Dan Ohlmann, miniaturist and founder of the “Miniature and Cinema” museum in Lyon, poses with the restored version of the Alien Queen prop from James Cameron's Aliens

Photo: Philippe Merle/AFP via Getty Images

Part of this quality is due to Cameron’s skill at pushing ideas forward in adventure sequels without stripping them of their effectiveness. (Who else could have transitioned from the murderous T-800 into… The terminator to the reprogrammed cyborg benefactor Terminator 2: Judgment Day?) But there is also a lot of praise due to the Xenomorph form. Even when he’s blown up to kaiju size and given a royal crest that defines his matriarchal role in the most literal sense, his villainy feels personal and unknowable.

The creature continues to reveal new forms Alien 3, Alien resurrectionand in the Alien vs. Predator series. They are all similar applications — in 3we see what happens when a Xenomorph clings to a dog and mimics its form. In Resurrection, we see a human/Xenomorph hybrid. In Alien vs. Predator: Requiemwe get the ‘Predalien’, the awkwardly named mix between Xenomorph and Predator. The creative results are mixed, but the template of the Xenomorph, a monster beyond reason, remains strong. Ebert’s idea of ​​not knowing what to expect plays out throughout the franchise. Its inherent enigma and disturbing evolution allow it to grow no matter what new story twists are thrown at it. The way it changes from film to film is part of a natural process – or at least as natural as Hollywood’s constant demand for sequels allows.

Actor Harry Dean Stanton on the set of 1979's Alien, looks up in fear as the Xenomorph's hand reaches for his head

Photo: Sunset Boulevard/Corbis via Getty Images

The animal beasts in Scott’s sequel, Alien: Covenant, get even closer to the appearance of the original creature.

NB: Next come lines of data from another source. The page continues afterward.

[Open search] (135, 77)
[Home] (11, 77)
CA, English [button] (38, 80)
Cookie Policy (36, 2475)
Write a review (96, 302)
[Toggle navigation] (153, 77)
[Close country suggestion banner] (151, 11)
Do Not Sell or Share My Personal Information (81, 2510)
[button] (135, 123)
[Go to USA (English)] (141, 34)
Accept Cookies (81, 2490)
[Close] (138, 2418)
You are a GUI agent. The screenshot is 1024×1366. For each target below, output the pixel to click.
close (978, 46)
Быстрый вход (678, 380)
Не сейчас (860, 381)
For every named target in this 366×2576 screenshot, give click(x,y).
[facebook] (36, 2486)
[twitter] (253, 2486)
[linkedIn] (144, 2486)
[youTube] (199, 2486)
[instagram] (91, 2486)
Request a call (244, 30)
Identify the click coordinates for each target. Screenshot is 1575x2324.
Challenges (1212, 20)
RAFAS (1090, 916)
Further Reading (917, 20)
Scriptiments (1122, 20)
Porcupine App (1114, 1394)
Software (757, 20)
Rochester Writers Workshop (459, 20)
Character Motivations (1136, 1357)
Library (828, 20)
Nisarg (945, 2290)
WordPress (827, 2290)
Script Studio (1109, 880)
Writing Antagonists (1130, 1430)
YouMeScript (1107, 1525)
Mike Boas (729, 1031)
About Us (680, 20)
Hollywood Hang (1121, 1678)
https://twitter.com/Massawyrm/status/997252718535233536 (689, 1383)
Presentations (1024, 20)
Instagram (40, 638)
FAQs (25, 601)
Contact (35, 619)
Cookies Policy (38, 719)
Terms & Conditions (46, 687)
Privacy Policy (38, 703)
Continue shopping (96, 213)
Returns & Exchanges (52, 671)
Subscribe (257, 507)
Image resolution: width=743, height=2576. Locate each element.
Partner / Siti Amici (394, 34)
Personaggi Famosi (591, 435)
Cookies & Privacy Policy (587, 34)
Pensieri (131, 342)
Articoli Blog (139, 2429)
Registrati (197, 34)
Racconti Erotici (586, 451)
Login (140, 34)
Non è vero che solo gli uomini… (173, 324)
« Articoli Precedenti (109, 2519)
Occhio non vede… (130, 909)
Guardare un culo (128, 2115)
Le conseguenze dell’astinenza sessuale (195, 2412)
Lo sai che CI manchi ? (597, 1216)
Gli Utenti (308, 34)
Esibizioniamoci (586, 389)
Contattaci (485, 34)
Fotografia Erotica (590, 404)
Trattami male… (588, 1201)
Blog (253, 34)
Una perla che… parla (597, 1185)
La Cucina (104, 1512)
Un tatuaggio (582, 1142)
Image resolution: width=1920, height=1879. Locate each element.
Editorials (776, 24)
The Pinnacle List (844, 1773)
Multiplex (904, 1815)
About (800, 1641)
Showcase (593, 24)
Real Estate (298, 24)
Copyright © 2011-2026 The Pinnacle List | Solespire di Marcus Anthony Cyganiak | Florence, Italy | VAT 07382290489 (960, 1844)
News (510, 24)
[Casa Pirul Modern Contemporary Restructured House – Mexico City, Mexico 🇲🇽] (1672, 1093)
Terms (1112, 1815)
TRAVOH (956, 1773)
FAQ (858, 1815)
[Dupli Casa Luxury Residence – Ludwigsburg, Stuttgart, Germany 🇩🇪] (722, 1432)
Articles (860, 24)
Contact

By then, the series had essentially turned the classic Xenomorph into the romantic ideal of a science fiction monstrosity. Almost 40 years after the original Alien, cinematic advancements, and in-universe advancements both led back to that groundbreaking Xenomorph. The special effects have changed considerably: the modeling, the puppetry and the stuntman hidden behind the too long limbs Velociraptor-like articulation of the Xenomorph has been replaced by CGI. The lore of alien mythology has also worsened, thanks to plentiful films, video games, comic books and novels.

But the core of the allure of the 1979 creature Alien remains. It is a callous, ruthless predator, and what knowledge it has is hidden behind a face completely removed from humanity. Over time, filmmakers have depicted it as fitting into humanity’s past, present, and future, allowing it to adapt and overcome across many time periods. It translates equally into shoot-’em-ups suitable for action films and explorations of birth and death. The first film calls it the “perfect organism,” and the franchise never really contradicts that claim. Both at the moment Ridley Scott And Don’t breathe director Fede Alvarez are planning new entries in the series, but that’s no surprise. To quote Yaphet Kotto Alienwhen you have a science fiction monster like that, “you don’t dare kill it.”